I’m a DevOps engineer based in Calgary, Alberta. I’ve spent the past seven-plus years designing, building, and occasionally setting fire to production infrastructure — the kind that keeps companies running at 2 AM when the alerts fire.
What I work on
Cloud architecture, infrastructure automation, and CI/CD. In practice that means:
- AWS — EC2, S3, Lambda, EKS, CodeBuild/CodeDeploy, CloudFormation, Route 53. Migrated a 50,000-page documentation site from a $450/month WordPress stack to S3 + CloudFront for $18/month, and moved a 5M-event/day analytics pipeline from a $8,247/month always-on architecture to a serverless one running at $847.
- Kubernetes — EKS clusters from a few nodes to hundreds, with Helm, Karpenter, Prometheus, and the usual on-call rotation that comes with it.
- Jenkins — pipelines, JCasC, agent fleets on EC2 and Kubernetes, and the version migrations nobody volunteers for.
- Linux & shell tools — bash, sed, awk, grep, the GNU coreutils. The kind of work where you process 2TB of logs a month and learn very fast which patterns actually scale.
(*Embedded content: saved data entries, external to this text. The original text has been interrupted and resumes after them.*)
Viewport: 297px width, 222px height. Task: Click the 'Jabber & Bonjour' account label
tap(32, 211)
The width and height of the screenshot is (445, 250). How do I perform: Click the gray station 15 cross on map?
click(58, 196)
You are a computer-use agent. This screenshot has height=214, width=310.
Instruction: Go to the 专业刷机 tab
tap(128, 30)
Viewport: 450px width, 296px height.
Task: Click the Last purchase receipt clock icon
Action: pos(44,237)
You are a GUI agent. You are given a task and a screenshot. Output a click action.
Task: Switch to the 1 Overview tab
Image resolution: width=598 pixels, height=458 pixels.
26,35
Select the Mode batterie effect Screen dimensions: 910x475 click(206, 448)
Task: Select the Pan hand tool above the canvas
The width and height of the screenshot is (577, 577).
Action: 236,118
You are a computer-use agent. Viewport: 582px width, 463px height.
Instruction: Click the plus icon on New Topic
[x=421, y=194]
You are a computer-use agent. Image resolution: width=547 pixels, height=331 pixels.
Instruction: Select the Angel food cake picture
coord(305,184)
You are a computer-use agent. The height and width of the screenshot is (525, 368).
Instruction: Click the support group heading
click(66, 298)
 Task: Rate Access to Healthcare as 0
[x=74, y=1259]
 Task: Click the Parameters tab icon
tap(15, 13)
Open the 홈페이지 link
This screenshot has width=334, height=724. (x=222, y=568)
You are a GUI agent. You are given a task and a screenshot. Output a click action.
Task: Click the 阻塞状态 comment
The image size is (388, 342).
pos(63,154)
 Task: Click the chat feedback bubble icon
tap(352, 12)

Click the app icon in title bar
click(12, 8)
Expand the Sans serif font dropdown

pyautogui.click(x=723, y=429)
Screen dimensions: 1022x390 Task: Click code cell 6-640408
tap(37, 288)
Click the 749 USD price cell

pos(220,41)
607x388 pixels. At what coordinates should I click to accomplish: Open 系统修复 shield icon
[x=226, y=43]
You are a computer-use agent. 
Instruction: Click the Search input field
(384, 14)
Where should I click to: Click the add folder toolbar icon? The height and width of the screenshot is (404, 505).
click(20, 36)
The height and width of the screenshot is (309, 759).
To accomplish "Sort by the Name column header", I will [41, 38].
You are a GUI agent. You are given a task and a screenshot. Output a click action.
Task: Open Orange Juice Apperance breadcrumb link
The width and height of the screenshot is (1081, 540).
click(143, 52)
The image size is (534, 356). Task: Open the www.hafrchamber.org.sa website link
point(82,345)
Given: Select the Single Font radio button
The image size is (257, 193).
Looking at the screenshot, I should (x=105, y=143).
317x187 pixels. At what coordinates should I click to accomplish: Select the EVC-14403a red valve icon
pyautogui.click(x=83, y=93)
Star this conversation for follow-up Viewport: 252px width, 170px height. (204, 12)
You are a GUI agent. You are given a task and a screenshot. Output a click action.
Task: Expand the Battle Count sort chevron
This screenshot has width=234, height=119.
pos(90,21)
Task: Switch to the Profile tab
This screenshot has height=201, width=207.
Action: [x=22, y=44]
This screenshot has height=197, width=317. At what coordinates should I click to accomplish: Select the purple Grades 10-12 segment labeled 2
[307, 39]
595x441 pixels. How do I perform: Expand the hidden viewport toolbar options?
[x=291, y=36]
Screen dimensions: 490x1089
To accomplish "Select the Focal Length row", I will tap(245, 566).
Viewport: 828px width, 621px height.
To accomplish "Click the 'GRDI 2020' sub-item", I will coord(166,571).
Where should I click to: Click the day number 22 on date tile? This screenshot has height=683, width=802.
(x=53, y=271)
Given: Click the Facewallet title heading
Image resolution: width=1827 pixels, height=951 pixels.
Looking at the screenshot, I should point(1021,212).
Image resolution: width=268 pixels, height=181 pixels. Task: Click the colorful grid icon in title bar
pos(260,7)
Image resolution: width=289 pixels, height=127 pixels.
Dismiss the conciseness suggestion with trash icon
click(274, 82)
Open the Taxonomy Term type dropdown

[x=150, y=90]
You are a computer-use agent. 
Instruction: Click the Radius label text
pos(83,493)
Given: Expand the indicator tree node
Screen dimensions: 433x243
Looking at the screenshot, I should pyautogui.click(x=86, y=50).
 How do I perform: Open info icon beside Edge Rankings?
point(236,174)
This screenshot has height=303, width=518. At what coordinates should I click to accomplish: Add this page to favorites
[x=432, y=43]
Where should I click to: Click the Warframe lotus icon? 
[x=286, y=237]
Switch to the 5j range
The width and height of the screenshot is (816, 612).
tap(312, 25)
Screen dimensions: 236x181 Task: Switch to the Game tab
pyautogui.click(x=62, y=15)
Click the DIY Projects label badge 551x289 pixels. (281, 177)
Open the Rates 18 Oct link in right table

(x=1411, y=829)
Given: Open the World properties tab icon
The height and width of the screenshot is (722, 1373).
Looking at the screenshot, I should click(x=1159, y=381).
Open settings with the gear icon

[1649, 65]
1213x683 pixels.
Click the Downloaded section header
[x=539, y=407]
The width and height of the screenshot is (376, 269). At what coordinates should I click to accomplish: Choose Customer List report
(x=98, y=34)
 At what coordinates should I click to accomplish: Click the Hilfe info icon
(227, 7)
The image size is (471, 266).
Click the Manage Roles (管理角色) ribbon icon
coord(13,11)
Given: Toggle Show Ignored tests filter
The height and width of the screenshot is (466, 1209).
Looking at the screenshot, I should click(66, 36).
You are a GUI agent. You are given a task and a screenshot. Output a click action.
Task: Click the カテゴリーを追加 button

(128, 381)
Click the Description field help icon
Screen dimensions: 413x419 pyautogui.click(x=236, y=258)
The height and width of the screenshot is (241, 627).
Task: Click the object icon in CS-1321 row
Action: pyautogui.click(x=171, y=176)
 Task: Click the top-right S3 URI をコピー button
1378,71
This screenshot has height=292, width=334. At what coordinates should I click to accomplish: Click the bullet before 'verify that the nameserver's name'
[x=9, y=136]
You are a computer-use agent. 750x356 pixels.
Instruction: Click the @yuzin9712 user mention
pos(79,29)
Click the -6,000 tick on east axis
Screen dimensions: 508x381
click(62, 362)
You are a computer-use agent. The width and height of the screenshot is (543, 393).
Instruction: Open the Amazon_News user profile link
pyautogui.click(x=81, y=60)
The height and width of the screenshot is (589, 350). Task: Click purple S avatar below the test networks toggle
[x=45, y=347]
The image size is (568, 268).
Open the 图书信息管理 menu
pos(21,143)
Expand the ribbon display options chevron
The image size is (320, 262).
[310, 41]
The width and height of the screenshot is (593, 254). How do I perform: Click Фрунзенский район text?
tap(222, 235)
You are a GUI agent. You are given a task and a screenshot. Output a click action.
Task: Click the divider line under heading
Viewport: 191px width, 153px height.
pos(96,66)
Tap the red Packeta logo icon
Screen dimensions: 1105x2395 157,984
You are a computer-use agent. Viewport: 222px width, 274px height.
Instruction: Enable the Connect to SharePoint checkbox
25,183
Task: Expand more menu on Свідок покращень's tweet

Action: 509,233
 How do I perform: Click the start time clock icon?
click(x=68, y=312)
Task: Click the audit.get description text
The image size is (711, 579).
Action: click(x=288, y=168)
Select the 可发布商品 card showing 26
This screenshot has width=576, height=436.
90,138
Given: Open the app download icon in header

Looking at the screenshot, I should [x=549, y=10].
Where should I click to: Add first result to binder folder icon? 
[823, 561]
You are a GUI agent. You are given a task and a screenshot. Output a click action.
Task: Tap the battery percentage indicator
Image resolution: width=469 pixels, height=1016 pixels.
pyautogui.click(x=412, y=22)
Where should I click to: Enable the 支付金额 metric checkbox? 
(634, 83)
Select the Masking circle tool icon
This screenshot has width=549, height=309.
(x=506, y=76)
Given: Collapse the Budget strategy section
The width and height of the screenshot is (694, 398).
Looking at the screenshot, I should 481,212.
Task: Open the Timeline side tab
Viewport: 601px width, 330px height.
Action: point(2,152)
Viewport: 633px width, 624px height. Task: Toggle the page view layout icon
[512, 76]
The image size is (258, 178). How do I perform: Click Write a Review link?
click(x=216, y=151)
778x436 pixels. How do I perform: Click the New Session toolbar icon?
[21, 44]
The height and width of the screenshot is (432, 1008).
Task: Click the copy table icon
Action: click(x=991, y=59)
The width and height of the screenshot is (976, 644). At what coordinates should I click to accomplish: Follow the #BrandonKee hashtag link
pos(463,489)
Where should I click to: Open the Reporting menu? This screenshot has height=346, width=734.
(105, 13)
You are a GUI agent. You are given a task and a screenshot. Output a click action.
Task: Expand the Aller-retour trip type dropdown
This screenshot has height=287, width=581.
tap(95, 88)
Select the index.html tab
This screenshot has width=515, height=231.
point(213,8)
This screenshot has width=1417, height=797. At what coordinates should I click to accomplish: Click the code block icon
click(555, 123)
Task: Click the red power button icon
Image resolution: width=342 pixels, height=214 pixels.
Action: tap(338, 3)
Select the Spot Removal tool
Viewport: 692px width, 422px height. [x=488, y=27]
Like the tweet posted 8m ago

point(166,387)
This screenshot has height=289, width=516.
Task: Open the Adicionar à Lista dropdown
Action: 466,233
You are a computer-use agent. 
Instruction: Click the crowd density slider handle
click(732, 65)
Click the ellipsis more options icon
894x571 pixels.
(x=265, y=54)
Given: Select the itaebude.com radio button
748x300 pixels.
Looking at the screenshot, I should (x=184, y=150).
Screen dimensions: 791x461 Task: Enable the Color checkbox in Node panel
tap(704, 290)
- Go — small operational tools that replaced bash scripts when they crossed the “needs tests and arguments” threshold. A task runner, a session manager, a config tool.
Why I write here
Most online tutorials skip the failure modes. They show you the happy path, hand you a working snippet, and leave you stranded the first time it breaks at 2:13 AM in production.